In a lawsuit filed Tuesday to seek the restraining order, all officials admitted participating in the so-called “Stop the Steal” rally on January 6, held in protest at the results of the presidential election as an exercise “Their constitutional rights” was carried out to free speech. ”
But the lawsuit and the officers’ attorney Kelly Sheridan allege none of the officers later participated in the riots at the Capitol or in any kind of wrongdoing.
The siege, which resulted in the search of the Capitol, prompted lawmakers to flee for security reasons and resulted in the deaths of five people, including a federal police officer. This resulted in an ongoing FBI investigation with arrests and charges against several defendants, including numerous Proud Boys, Oath Guards, and others with links to extremist groups.
Two days after the Capitol riot, when pictures of two local officials at the rally surfaced on social media, the Seattle Police Department ordered any officer who attended the event to report their attendance to themselves. The city’s Department and Office of Police Accountability (OPA) have since announced that six officers known to have attended the event are being investigated to determine whether they have committed or directed criminal activity Have violated department guidelines. Chief Adrian Diaz has also said he would fire any officer who committed criminal behavior in the Capitol.
Each of the six officers Sheridan said he himself announced his participation in the rally on Wednesday are now on leave while the investigation continues.
During the Moore hearing on Wednesday, Sheridan argued that if records of their identity were released before the internal investigation was completed, the officers would be targeted, harassed and would irreparably damage their privacy, security, reputation and constitutional rights.
“If the records are released ahead of time before allegations are substantiated, they will be linked to the rioters and branded as criminals or extremists,” he said.
Sheridan also claimed that since the records were part of an “ongoing investigation,” they should not be disclosed under exceptions to the Records Act that prohibit the publication of records in connection with an open investigation. Until and until allegations of misconduct are proven, “there is no legitimate public interest in knowing which employees attended a political rally,” Sheridan said.
“This is not a valid application of the Public Records Act,” he added.
But Boies said some of the information sought, which identifies the officers, is not covered by the blanket open investigation exemption.
“We have to be wrong on the transparency side,” said Boies. “As far as we are concerned, we have not seen that there is any kind of controlling jurisprudence that causes the police to do anything other than fulfill the mandate of the Public Records Act.”

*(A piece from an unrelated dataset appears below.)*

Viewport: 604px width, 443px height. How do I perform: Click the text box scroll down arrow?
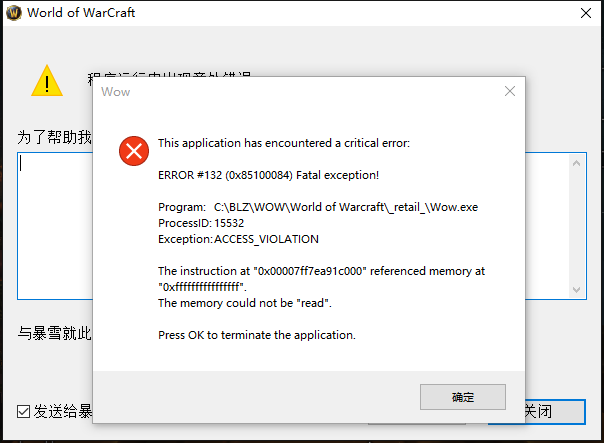(x=578, y=289)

Noting that the officers had at least reached the threshold for a temporary injunction, Moore agreed with the points made by Sheridan that the release of the records raises potential privacy and constitutional concerns.
“The truth is that without the fact that this riot took place and the OPA tried to conduct this investigation, there would have been no record for the parties to request,” said Moore. “I think revealing people’s political affiliations when an investigation is ongoing is a really worrying problem.”
The city voluntarily passed the third party notice to officials, which is not required under Washington’s Files Act, to give them the opportunity to prevent the files from being disclosed to the four applicants: Jerome Drescher, Anne Block, Sam Sueoka and KOMO reporter Cristi Country.
Only Sueoka announced his presence at Wednesday’s hearing held during the Zoom video conference. An attorney who represented him told Moore that Sueoka “has no objection to a temporary order until the March 10 hearing” because she and her client did not have time to investigate the matter.
Since officials filed their lawsuit this week, the city and Sheridan have received numerous similar requests or communications from existing ones in order to obtain a record of the officials. The Seattle Times, which had previously made at least two requests related to officers attending the rally, was one of those who made additional requests on Wednesday.
Government transparency activist Lori Shavlik, who attended the hearing, told Moore that she had made a similar request. She said the request was not politically motivated and was simply looking for “public records that I have a right to”.
“This is a public concern,” she said, adding that an injunction “would harm other people who have inquiries”.
But Moore limited his appointment to just the four inquiries in question and declined Boies’ suggestion to apply them more broadly to cover similar inquiries.